Summary
noting "cautious agree[ment] with the juvenile court's conclusion that [the mother's] recent progress, even if belated and somewhat limited, supports and warrants a six-month ‘extension’ pursuant to section 232.104(b)" and "conclud[ing] that for judicial economy any decision by the juvenile court concerning whether a petition to terminate [the father's] parental rights should be filed [could] await developments that occur during the ‘extension’ granted by the juvenile court"
Summary of this case from In re C.B.Opinion
No. 13–0481.
2013-06-26
Appeal from the Iowa District Court for Polk County, Romonda D. Belcher, District Associate Judge. The attorney and guardian ad litem for two children appeals from a juvenile court child in need of assistance permanency order continuing placement of the children for an additional six months. AFFIRMED. Congarry Williams and M. Kathryn Miller, Juvenile Public Defenders, for appellant minor children. Kate Strickler of Carr & Wright, P.L.C., Des Moines, for appellee-mother.
Appeal from the Iowa District Court for Polk County, Romonda D. Belcher, District Associate Judge.

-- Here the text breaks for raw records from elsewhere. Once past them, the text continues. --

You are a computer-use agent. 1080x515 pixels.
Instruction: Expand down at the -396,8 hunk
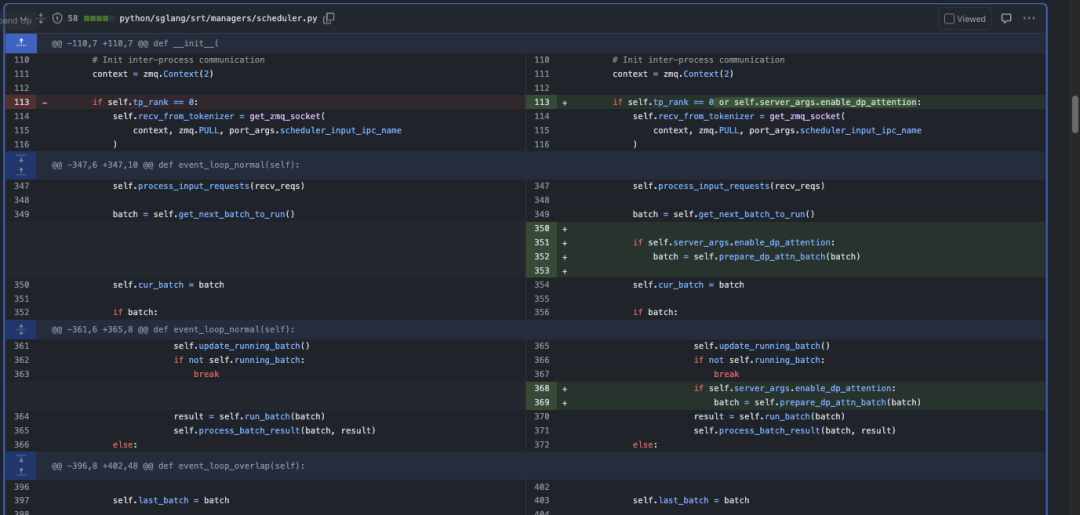coord(20,460)
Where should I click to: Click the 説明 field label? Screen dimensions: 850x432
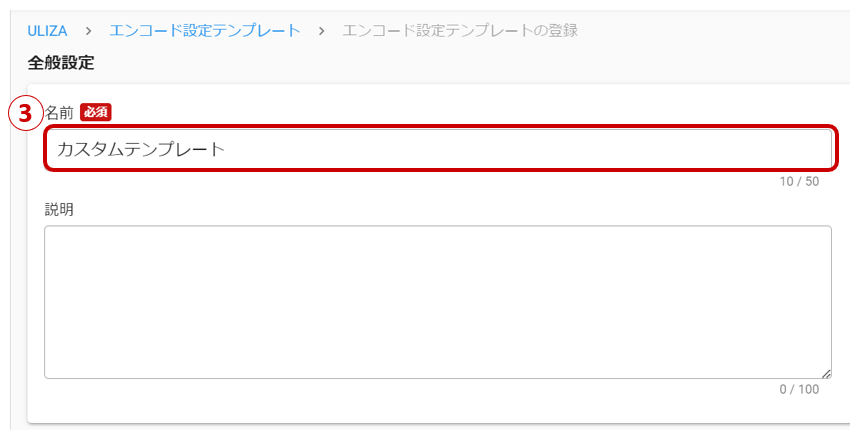pos(59,209)
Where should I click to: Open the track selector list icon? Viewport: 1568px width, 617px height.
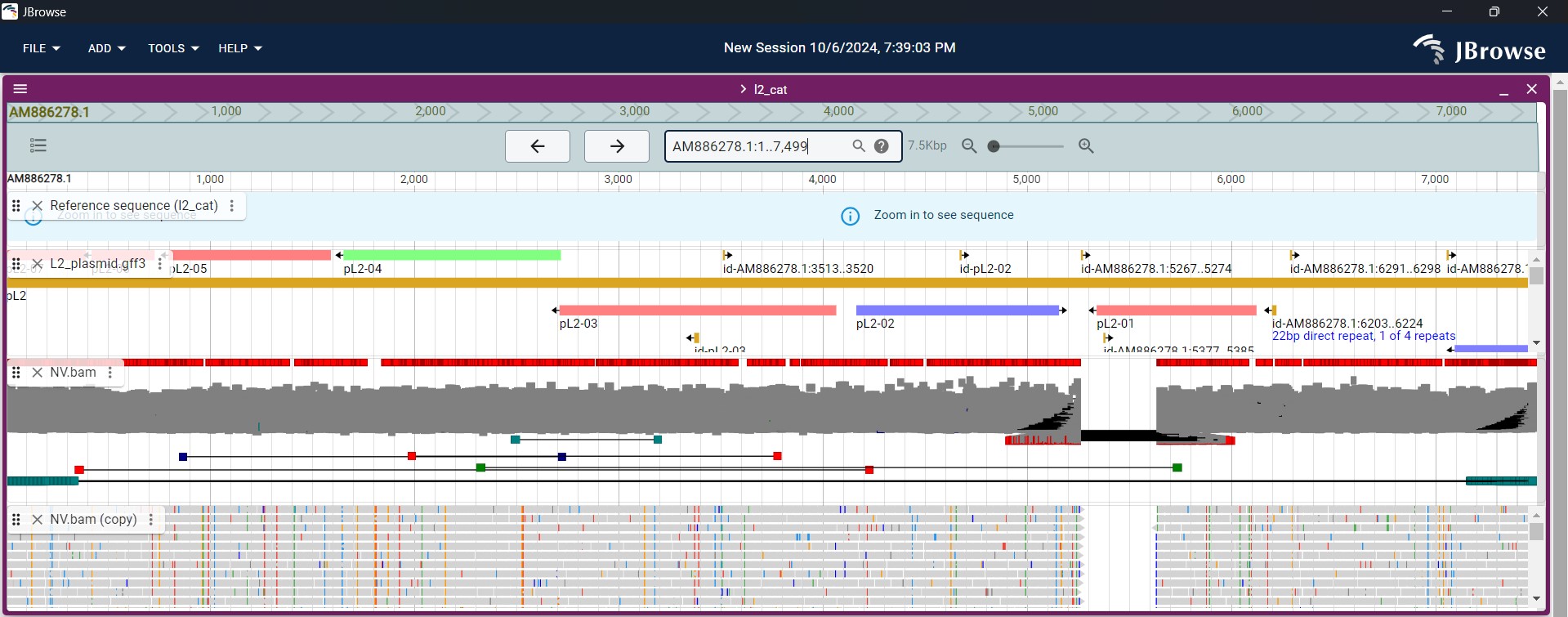click(38, 145)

The attorney and guardian ad litem for two children appeals from a juvenile court child in need of assistance permanency order continuing placement of the children for an additional six months. AFFIRMED.
Congarry Williams and M. Kathryn Miller, Juvenile Public Defenders, for appellant minor children. Kate Strickler of Carr & Wright, P.L.C., Des Moines, for appellee-mother.

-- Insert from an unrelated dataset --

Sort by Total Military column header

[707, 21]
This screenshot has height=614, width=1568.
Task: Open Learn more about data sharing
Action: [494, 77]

Thomas J. Miller, Attorney General, Bruce Kempkes, Assistant Attorney General, John Sarcone, County Attorney, and Kevin Brownell, Assistant County Attorney, for appellee-State.

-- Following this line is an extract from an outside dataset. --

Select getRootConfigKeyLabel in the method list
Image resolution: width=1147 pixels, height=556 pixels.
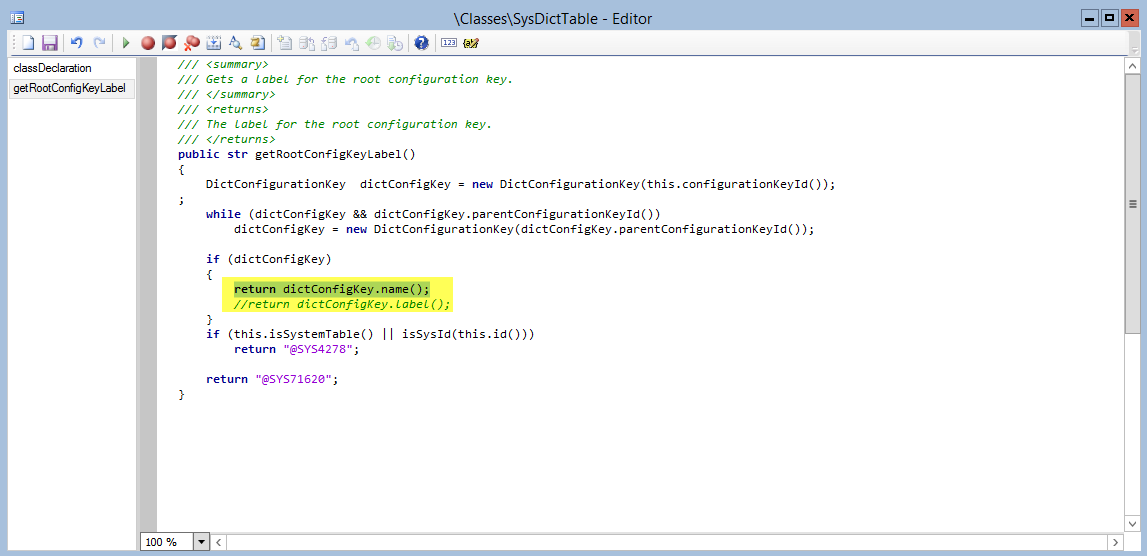pos(69,88)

Jessica Chandler, Windsor Heights, for father.
Considered by POTTERFIELD, P.J., TABOR, J., and MILLER, S.J.
MILLER, S.J.
Senior judge assigned by order pursuant to Iowa Code section 602 .9206 (2013).
Ashley is the mother and Levi the father of V.L. and L.L. (the children) who were three and one-half and about two and one-half years of age respectively at the time of a March 13, 2013 child in need of assistance (CINA) permanency hearing. The attorney and guardian ad litem for the children appeals from a resulting juvenile court order continuing placement of the children for an additional six months. We affirm.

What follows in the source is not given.